Gazeteci Yazar Elif Çakır vize almak için başvuruda bulunduğu İtalyan Konsolosluğu'ndan çok ilginç bir engelle karşı karşıya kaldı. İtalya Konsolosluğu Yazar Çakır'a verdiği cevapta, vize için kullanılacak resimde boyun ve kulaklarının görünmesin gerektiğini belirtti. Bunu duyan Çakır kulaklarına inanamadı.

Taraf gazetesindeki köşesinde durumu değerlendiren Çakır, olayı çok trajikomik bulduğunu belirtti. Duyduklarına inanamadığını ifade eden Elif Çakır, konsolosluğun daha önce kendisine vize verdiğini ancak bu kez neden böyle bir tavır içine girdiğine anlam veremediğini yazdı.

İşte Elif Çakır'ın kaleminden o ilginç olay: "Kulak burun boğazcı Shengenciler!..

"Elif hanım merhaba" sizin vizeyi vermiyorlar" Kulaklarınızı ve boynunuzu gösteren fotoğraf gerekiyormuş..."

"Nasıl yani, anlamadım?"

"Yeni kurallar böyleymiş. İsterseniz bir de siz arayın."

İtalya başkonsolosluğu, özel kalem müdürü ". ".

"İyi günler, ben Elif Çakır, schengen başvurum vardı. Daha önce vize aldığım aynı fotoğrafları gönderdim. Vize verilemeyeceğini söylemişsiniz, durumu öğrenebilir miyim?"

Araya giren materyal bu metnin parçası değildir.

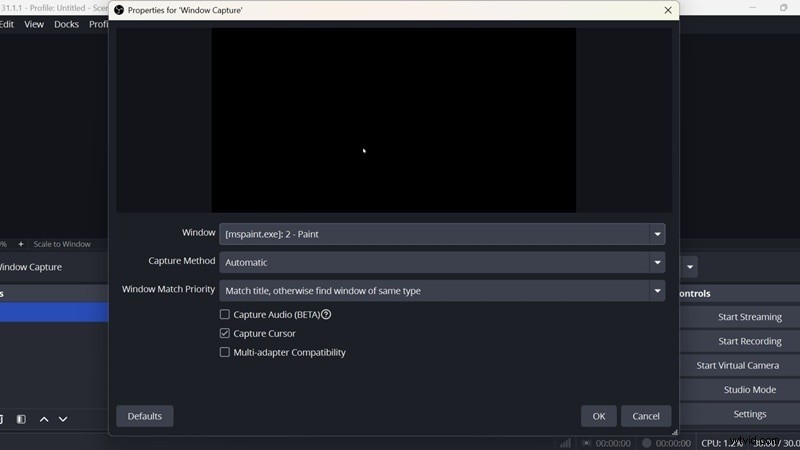Click the plus icon beside Scale to Window
This screenshot has width=800, height=450.
point(21,244)
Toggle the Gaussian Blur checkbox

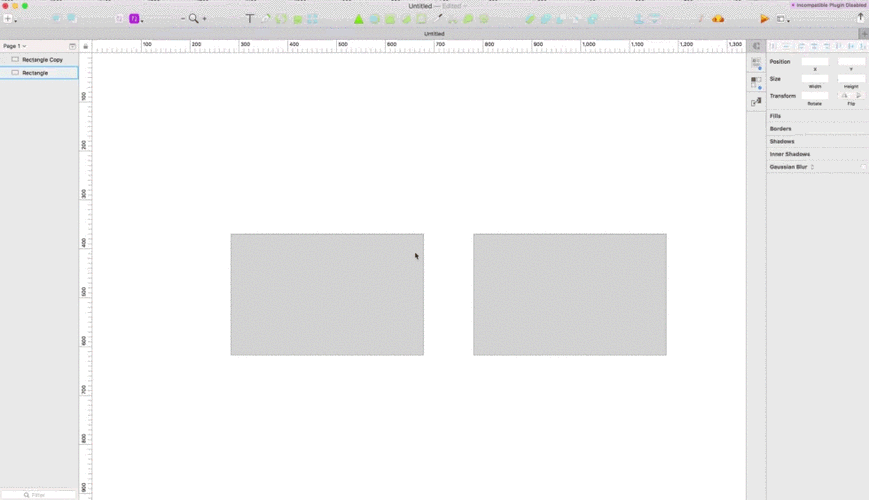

"Elbette. Konsolosluğumuzdan vize alabilmeniz için schengen yasaları gereği kulaklarınızı ve boynunuzu gösteren fotoğraf istiyoruz. Sizin gönderdiğiniz fotoğraf yasalarımıza uygun değil. Yasalarımıza uygun fotoğraf gönderdiğiniz takdirde hemen vizenizi verebiliriz."

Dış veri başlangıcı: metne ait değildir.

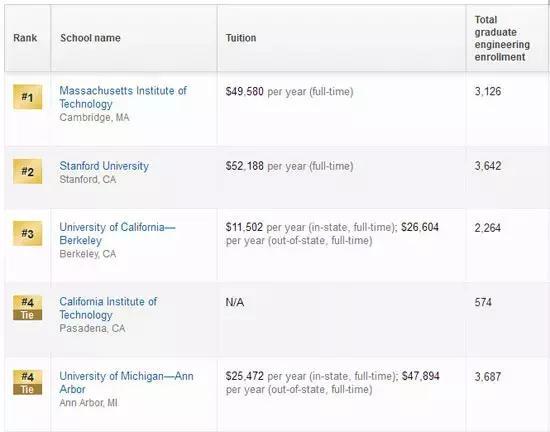
Task: Click the #3 gold rank badge
Action: coord(27,234)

"Hanımefendi ben inançları gereği, inancının yasalarına uygun örtünen birisiyim. Marjinal bir aksesuar taşımadığım gibi keyfiyetten de örtünen birisi değilim. yüzüm, gözlerim, kaşlarım hatta çenem dahi tamamen tanınacak şekilde" Yüzümde peçe yok. Kulaklarımı ne yapacaksınız?"

"Hanımfendi inancınız gereği örtünebilirsiniz, bu sizin bileceğiniz bir şey, ancak shengen yasaları gereği kulaklarınızı ve boynunuzu görmek istiyor, yani fotoğrafta açıkta olması lazım. Diğer türlü vize vermemiz mümkün değil. Yasalar hanımefendi!"

"Fakat birkaç ay önce aynı fotoğrafla vize almıştım. Şimdi ne değişti?"

"O zaman biz size kolaylık gösterip vermiştik. Yani bir nevi yasayı deldik. Ama ikinci kez delemeyiz. Bu kez de siz kendi yasanızı delip istenilen şekilde fotoğraf gönderin!!!"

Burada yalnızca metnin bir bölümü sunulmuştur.